Since the FAS knockdown effect was not rescued with exogenous palmitate, it is plausible that not only the product of the FAS reaction but also the location of its synthesis mediates downstream effects. Dogma holds that FAS is a cytoplasmic enzyme. To determine whether FAS is also present at other sites, we fractioned mouse liver FAS by ultracentrifugation (Fig. 1B). FAS cofractionated with the cytoplasmic marker S6K but also with markers for several organelles. Immunofluorescent staining for FAS in murine Hepa1-6 liver cells demonstrated colocalization of FAS with endoplasmic reticulum (ER) and Golgi markers but not peroxisomal or mitochondrial markers (Fig. 1C).
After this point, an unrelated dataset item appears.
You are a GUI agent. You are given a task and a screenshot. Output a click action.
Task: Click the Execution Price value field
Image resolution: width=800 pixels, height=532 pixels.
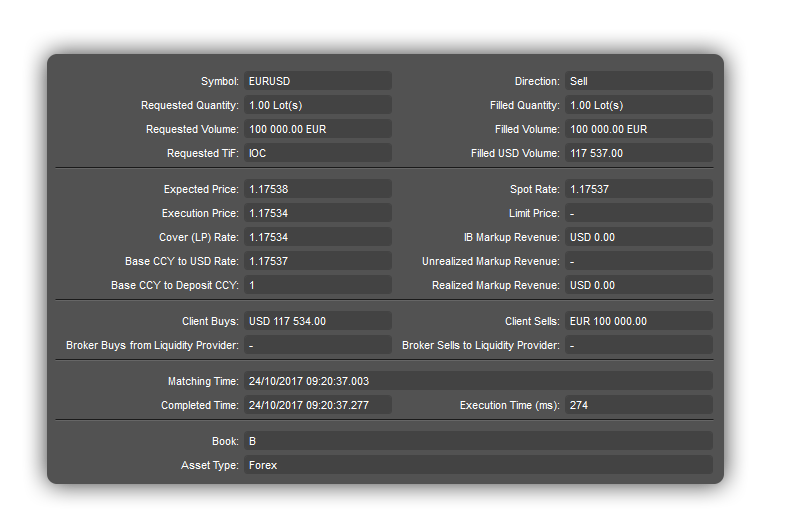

FAS did not appear in the nucleus (Fig. 1C).
Membrane-associated and cytoplasmic FAS are differentially regulated
FAS is induced by insulin and nutrients (12). Surprisingly, the specific activity of mouse liver cytoplasmic FAS was not increased in the fed state when insulin levels are high (Fig. 2A). Membrane-associated, FAS-specific activity was increased with feeding (Fig. 2B). The cytoplasmic/membrane activity ratio in liver was increased with fasting, when PPARα is activated (Fig. 2C). In Hepa1-6 cells, a transformed liver cell line, insulin significantly decreased cytoplasmic FAS activity (Fig. 2D), an effect that was not seen in the membrane fraction (Fig. 2E). As with mouse liver, the cytoplasmic/membrane activity ratio in Hepa1-6 cells was increased in the absence of added insulin (Fig. 2F), a mimic of fasting.
Fig. 2.
Differential regulation of the activities of membrane-associated FAS and cytoplasmic FAS. (A) Specific activity of FAS in the cytoplasmic fraction of mouse liver. Mice were fed ad lib (fed) or fasted for 18 h (fasted). Activity was normalized to FAS protein levels as measured by western blotting. N = 9/group. (B) Specific activity of FAS in the membrane (Golgi/ER) fraction of mouse liver. Mice were fed ad lib (fed) or fasted for 18 h (fasted). Activity was normalized to FAS protein levels as measured by western blotting. N = 5/group. **P ≤ 0.005. (C) FAS-specific activities in (A) and (B) expressed as the ratio of FAS-specific activity in cytoplasm to FAS-specific activity in membrane. *P ≤ 0.05. (D) Specific activity of FAS in the cytoplasmic fraction of Hepa1-6 cells. Cells were treated with 100 nM insulin for indicated times. Activity was normalized to FAS protein levels as measured by western blotting. N = 3/group. *P ≤ 0.05. (E) Specific activity of FAS in the membrane (Golgi/ER) fraction of Hepa1-6 cells. Cells were treated with 100 nM insulin for indicated times. Activity was normalized to FAS protein levels as measured by western blotting. N = 3/group. (F) FAS-specific activities in (D) and (E) expressed as the ratio of FAS-specific activity in cytoplasm to FAS-specific activity in membrane. *P ≤ 0.05.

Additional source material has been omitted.